2021 Pensacola 200
- Date: February 27, 2021
- Location: Five Flags Speedway in Pensacola, Florida
- Course: Permanent racing facility
- Course length: 0.80 km (0.50 miles)
- Distance: 200 laps, 100.00 mi (160.93 km)
- Average speed: 76.694 miles per hour (123.427 km/h)

Pole position
- Driver: Sammy Smith; / Joe Gibbs Racing
- Time: 17.493

Most laps led
- Driver: Sammy Smith / Joe Gibbs Racing
- Laps: 145

Winner
- No. 18: Sammy Smith / Joe Gibbs Racing

= 2021 Pensacola 200 =

The 2021 Pensacola 200 was a ARCA Menards Series East race held on February 27, 2021, at the Five Flags Speedway. It was contested over 200 laps on the 0.50 mi short track.

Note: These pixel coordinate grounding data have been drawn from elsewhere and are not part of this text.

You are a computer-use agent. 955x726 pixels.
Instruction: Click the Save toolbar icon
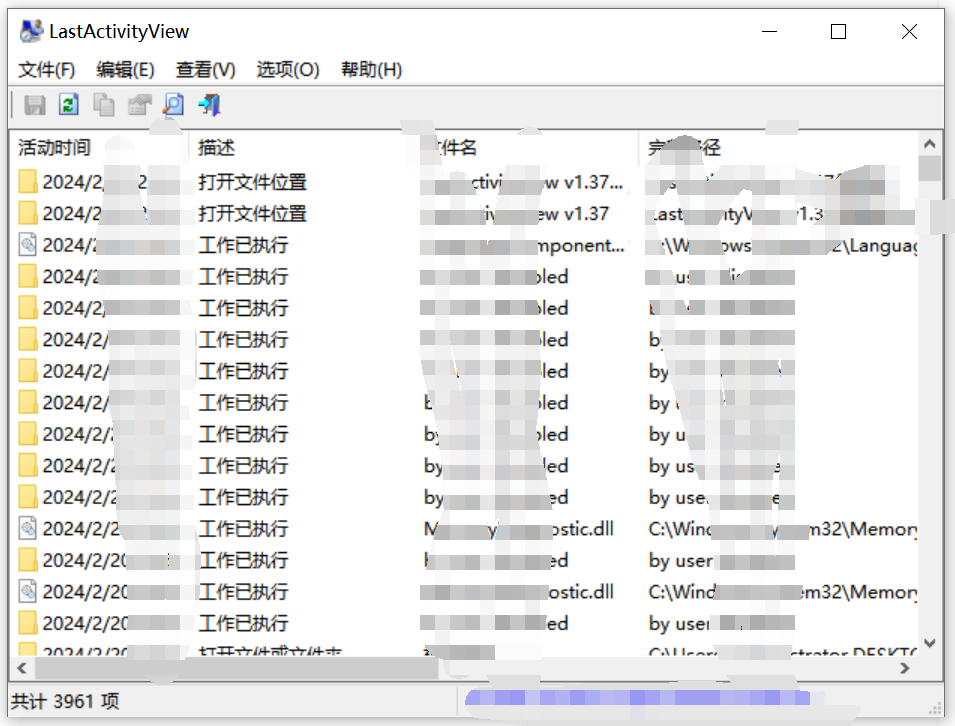click(35, 105)
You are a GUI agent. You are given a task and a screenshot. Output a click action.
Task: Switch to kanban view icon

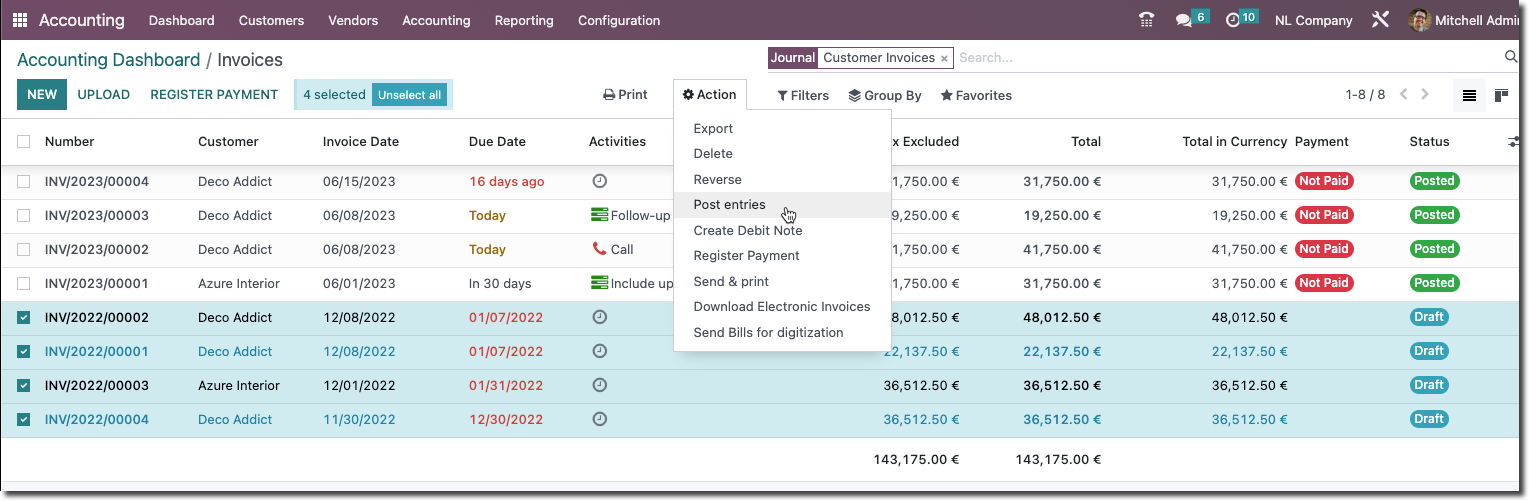pyautogui.click(x=1501, y=95)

It was the second race of the 2021 ARCA Menards Series East season. Joe Gibbs Racing driver Sammy Smith collected his first career win in the ARCA Menards Series East.

== Background ==

=== Entry list ===

- (R) denotes rookie driver.
- (i) denotes driver who is ineligible for series driver points.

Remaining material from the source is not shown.